▸ **EXERCISE GOAL**: Only the lines from the one holding "This screenshot has height=904, width=1603." through the end of the records below are to be reproduced exactly, and pictures are to be omitted.

▸ **MATERIAL SUPPLIED**:

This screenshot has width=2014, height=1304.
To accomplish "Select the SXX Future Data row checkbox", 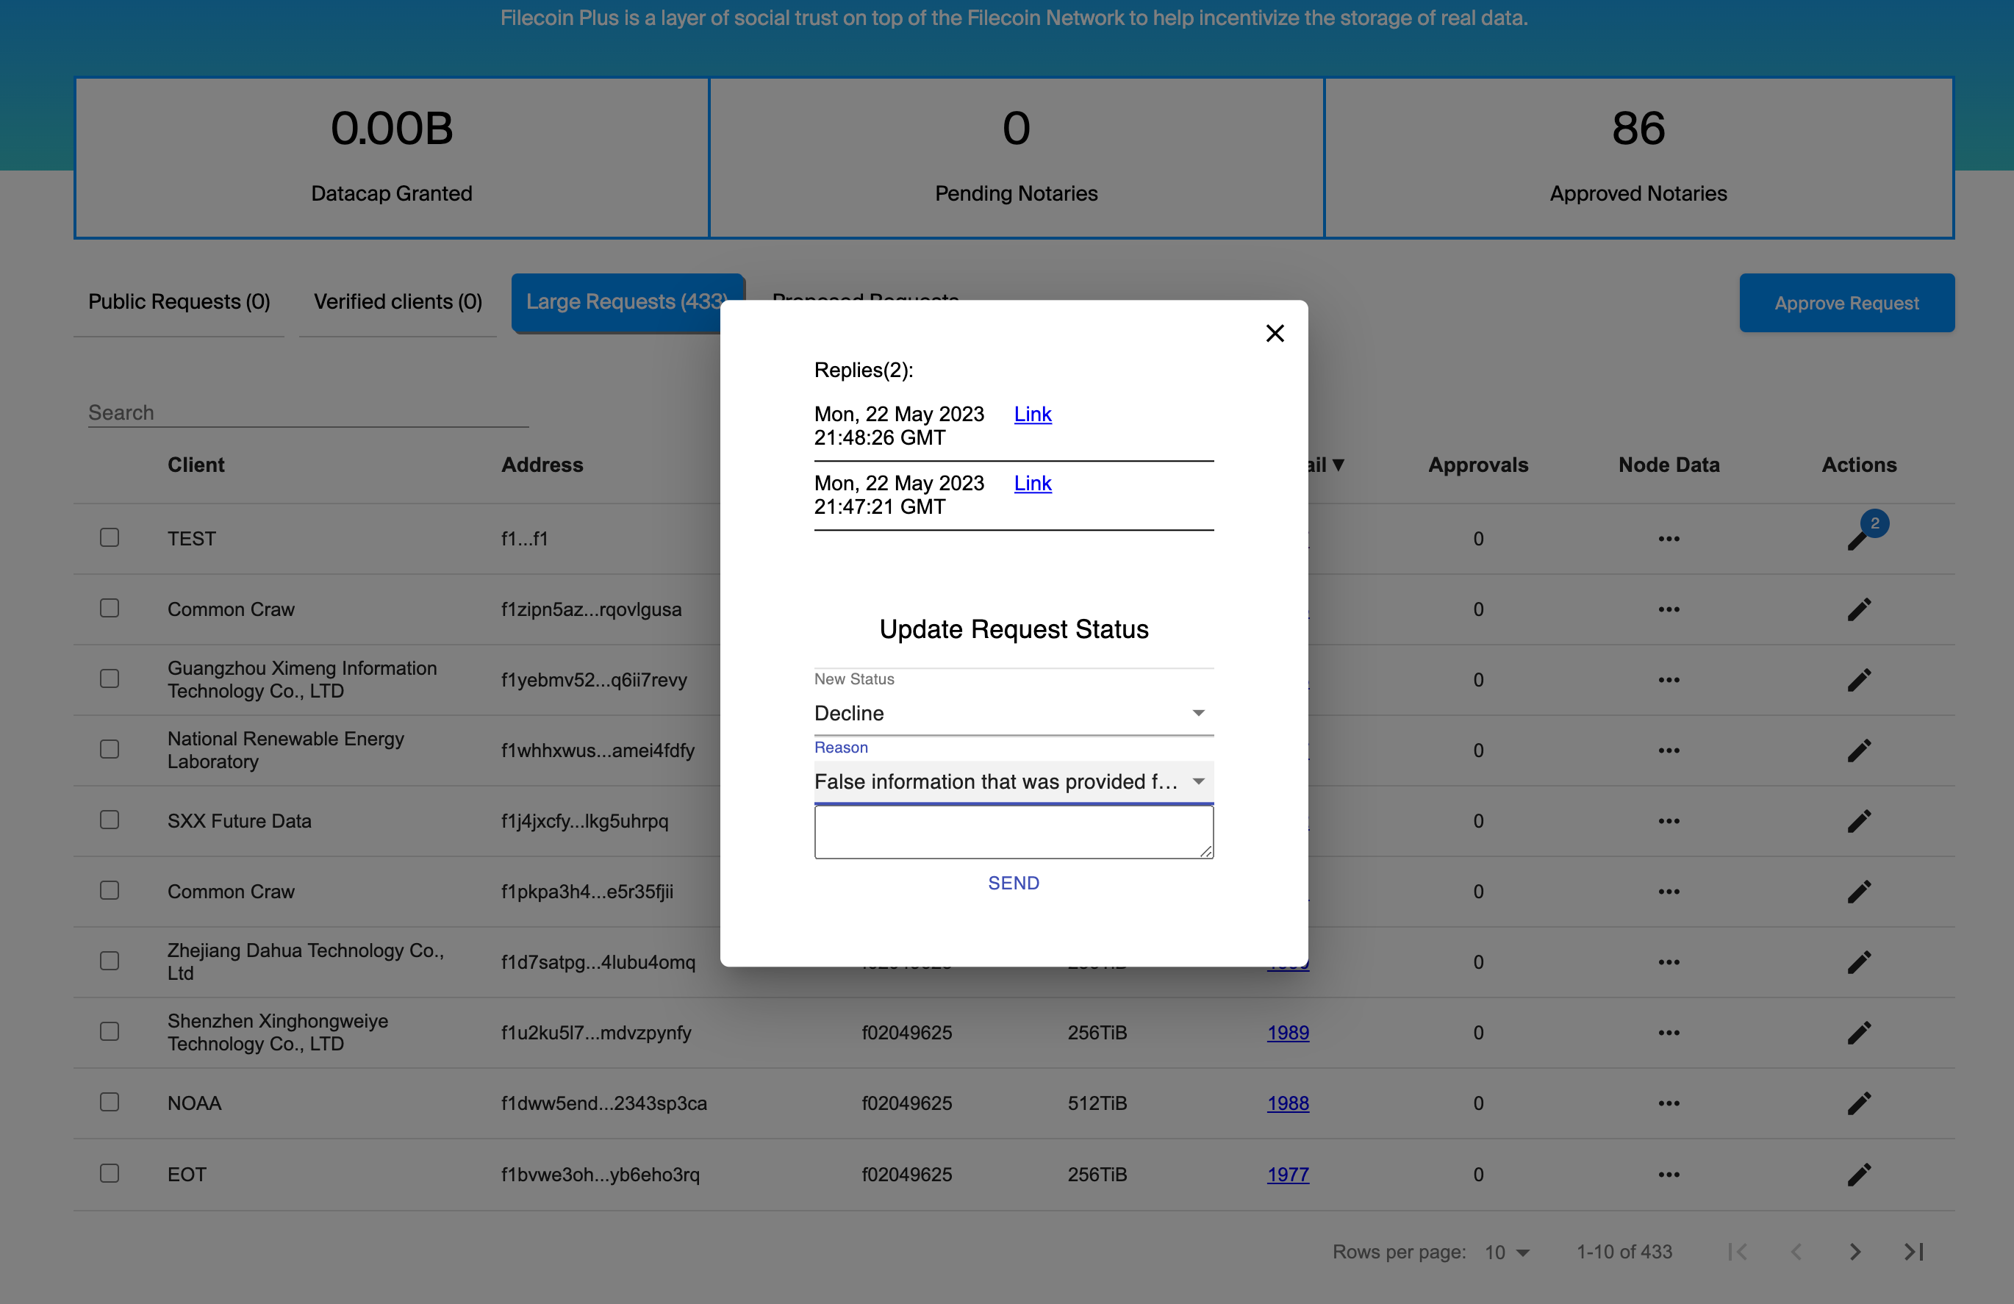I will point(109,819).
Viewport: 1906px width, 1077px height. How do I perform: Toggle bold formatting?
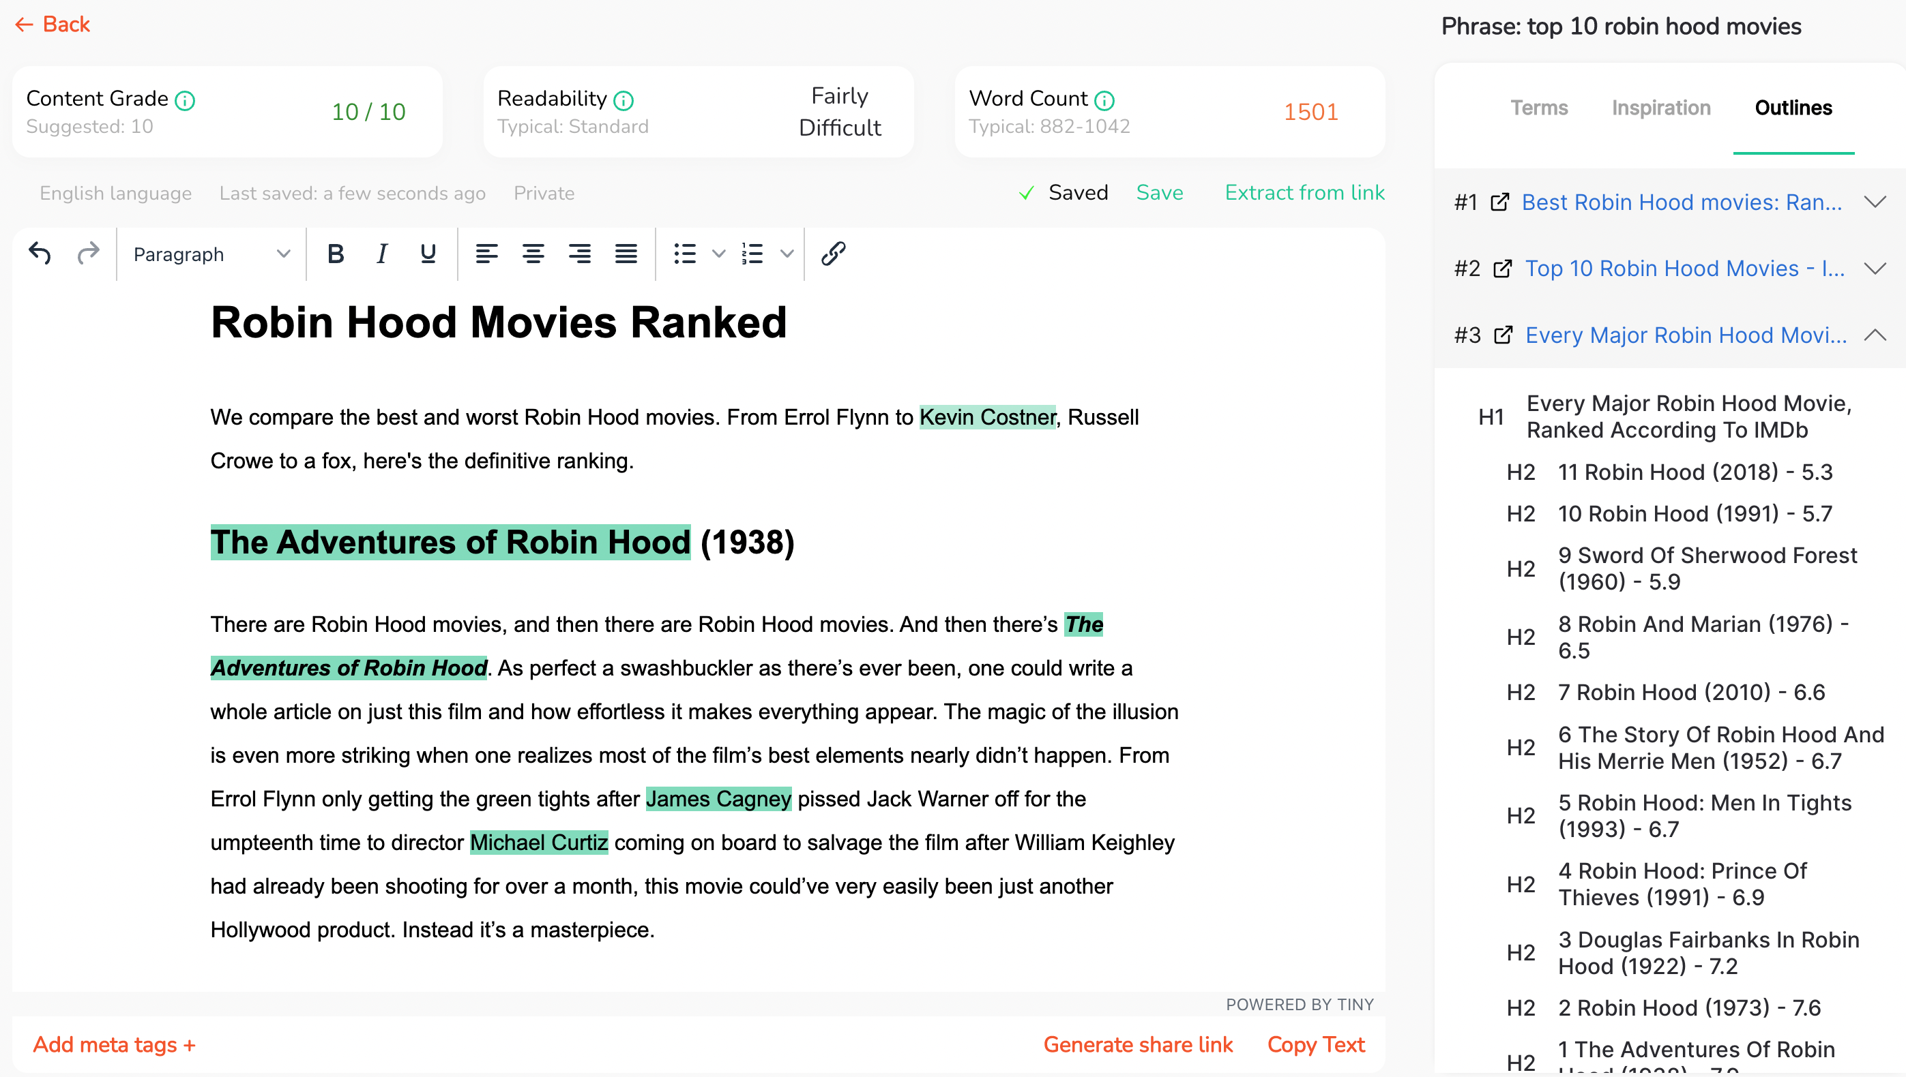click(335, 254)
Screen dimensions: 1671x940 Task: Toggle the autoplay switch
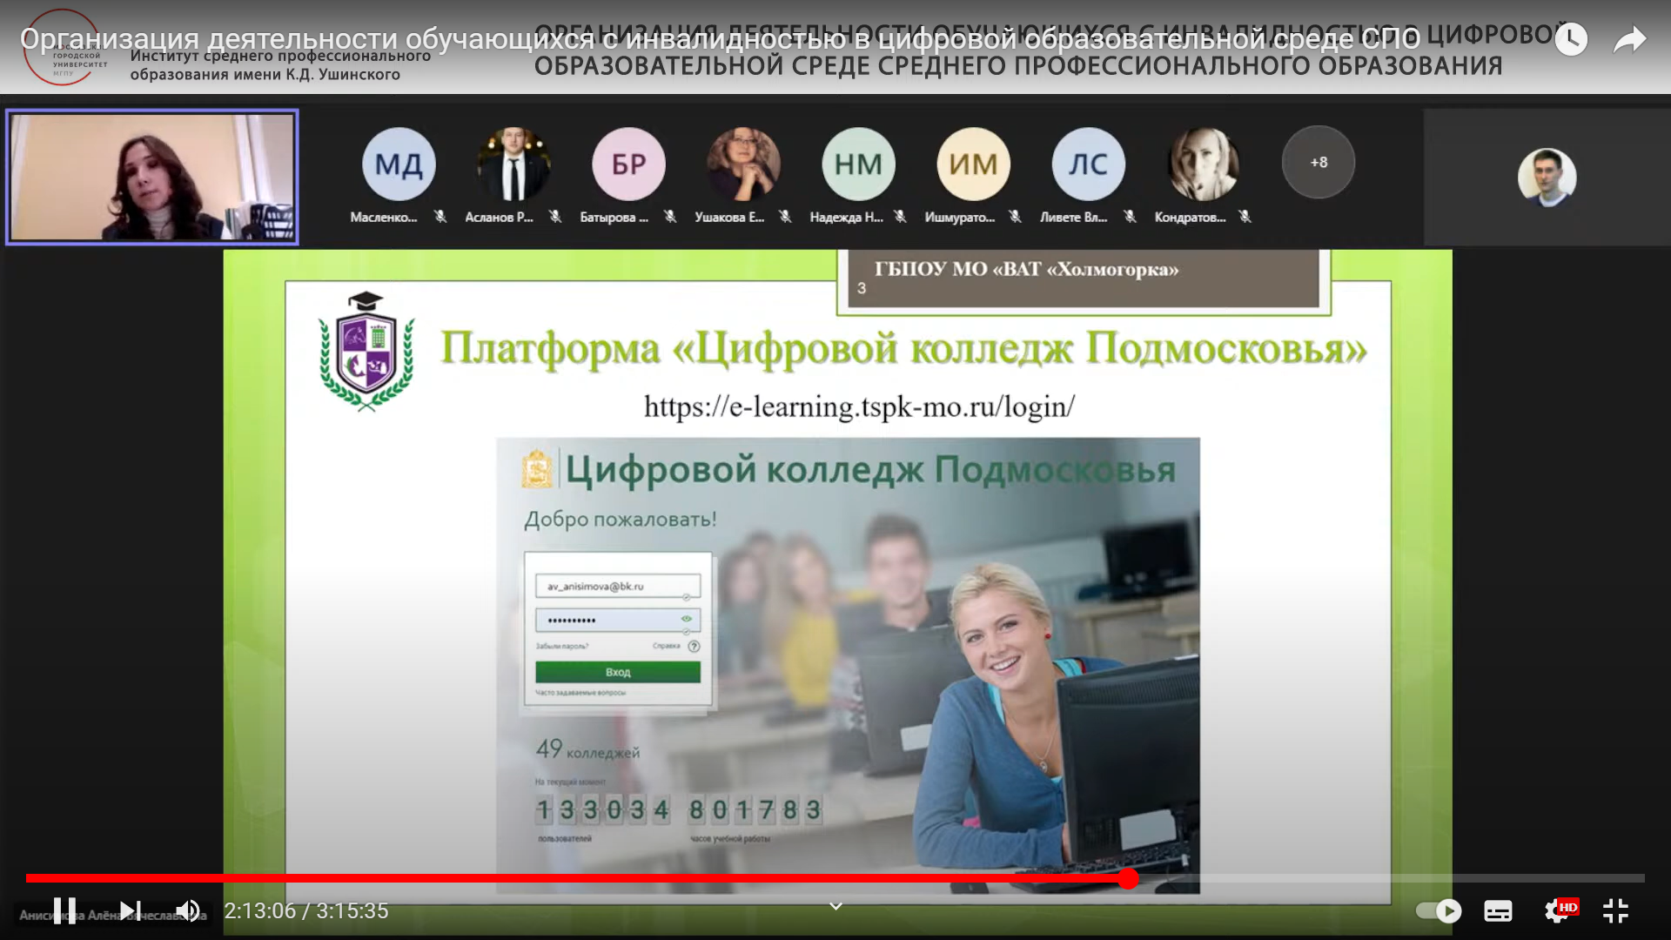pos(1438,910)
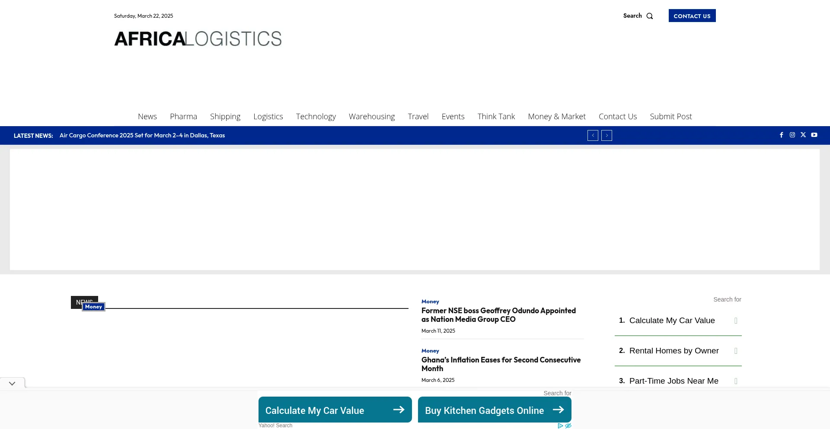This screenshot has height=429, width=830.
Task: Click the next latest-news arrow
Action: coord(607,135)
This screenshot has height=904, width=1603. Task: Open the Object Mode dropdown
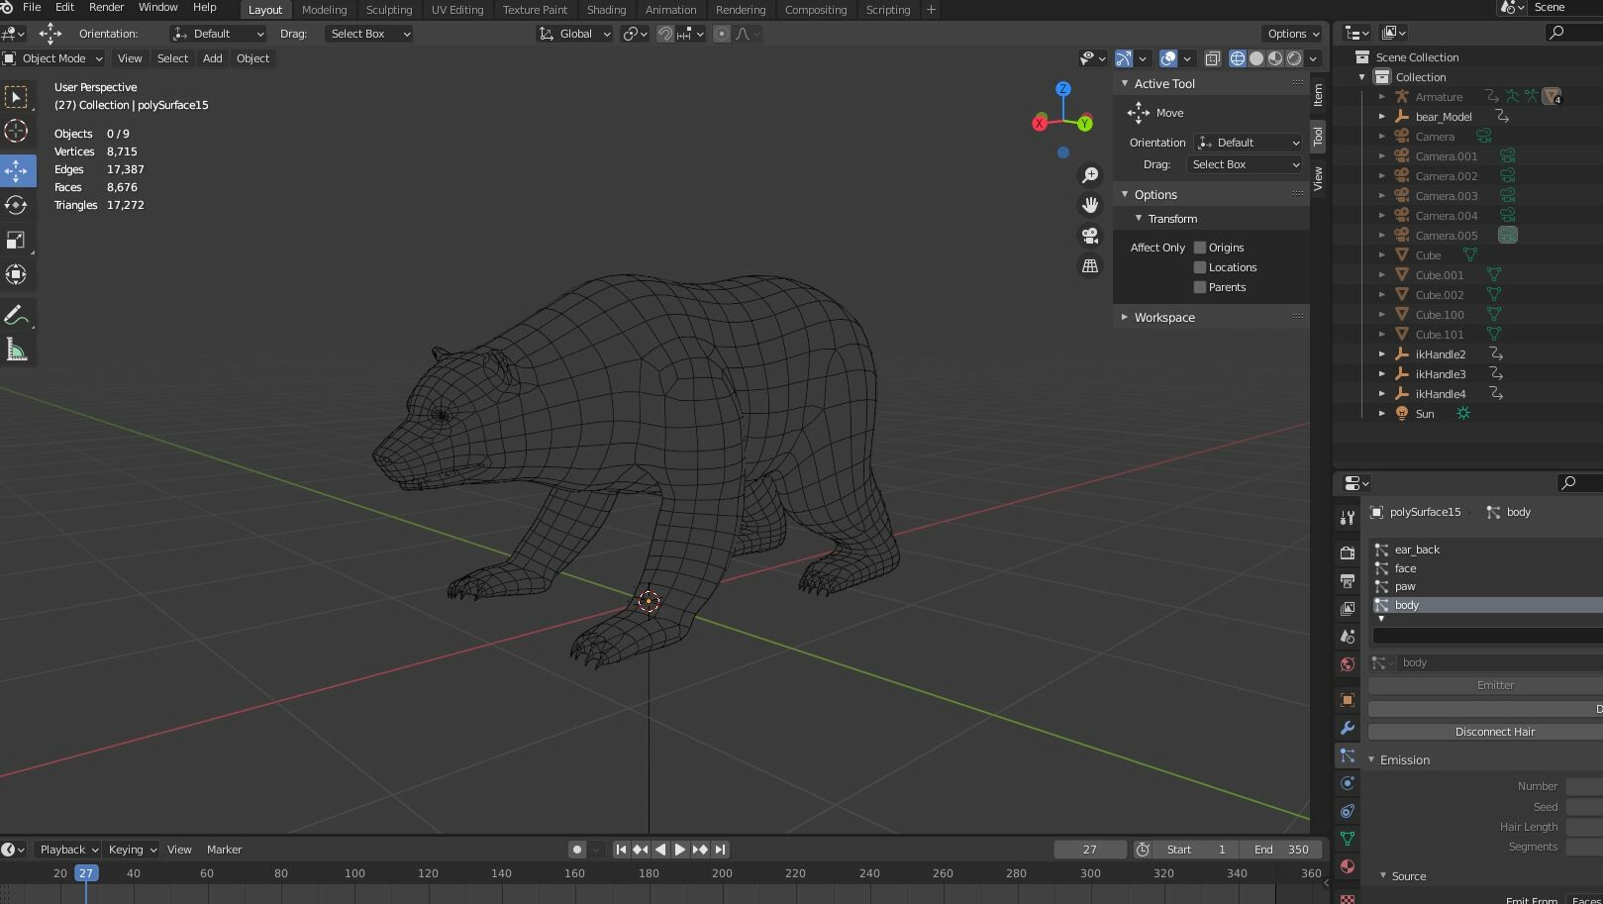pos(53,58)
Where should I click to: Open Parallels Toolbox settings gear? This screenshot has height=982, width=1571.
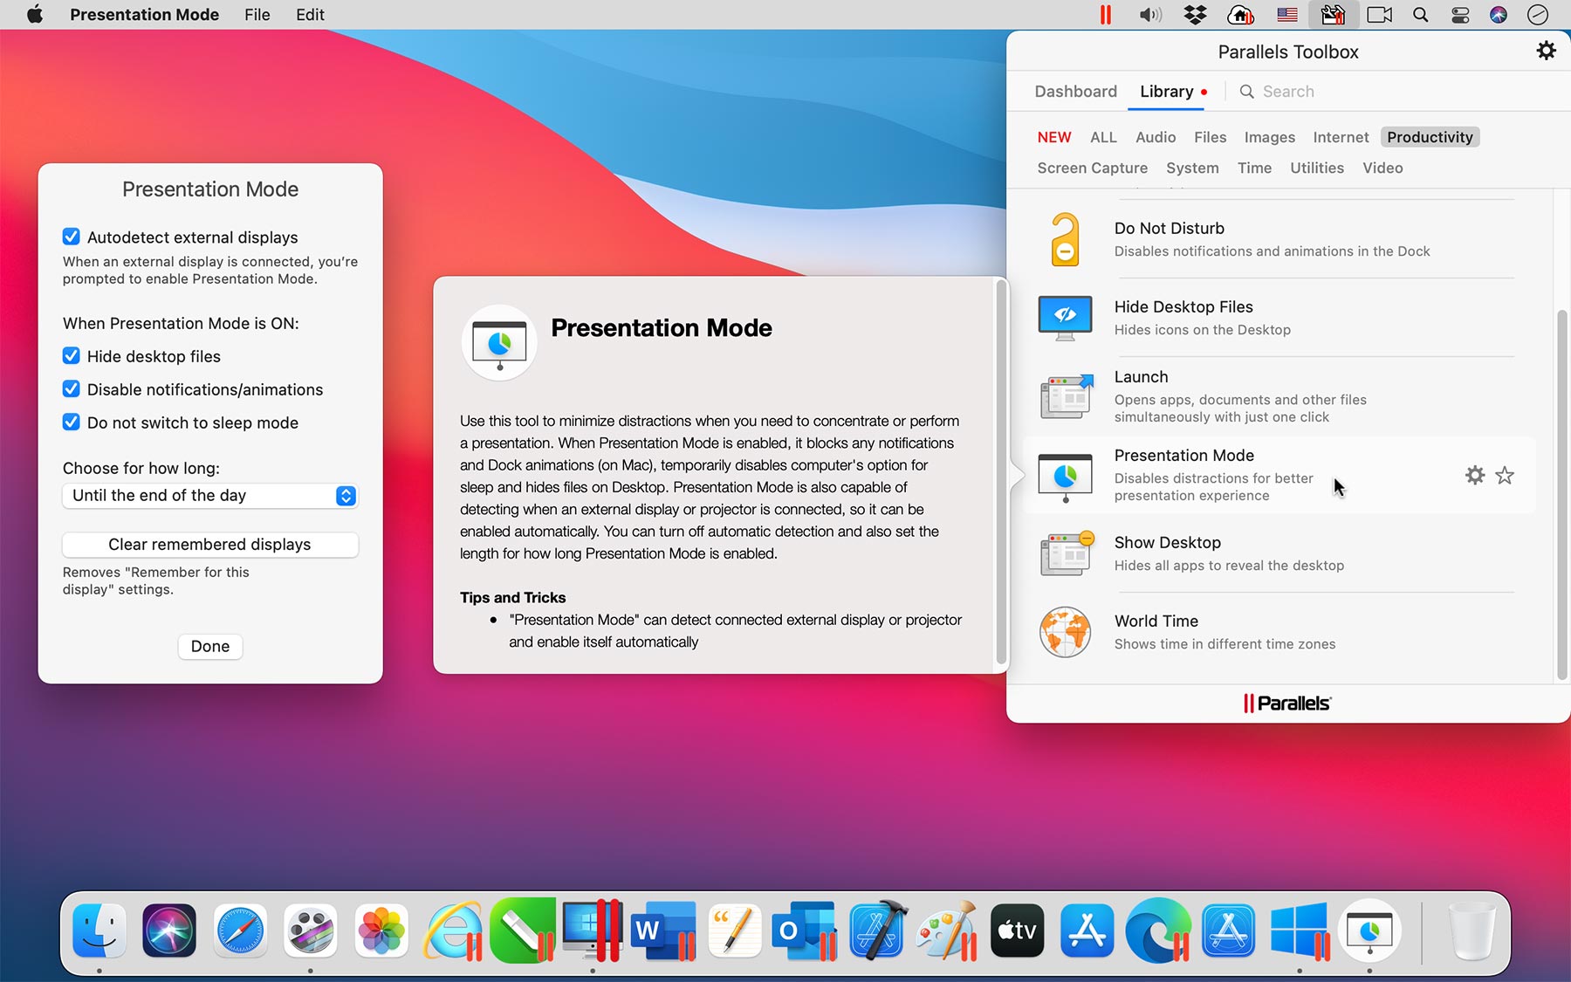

▸ **OUTPUT FOR THIS EXERCISE**:
This screenshot has height=904, width=1603. Task: Open the Object Mode dropdown
pos(53,58)
Where should I click to: Open Parallels Toolbox settings gear? This screenshot has height=982, width=1571.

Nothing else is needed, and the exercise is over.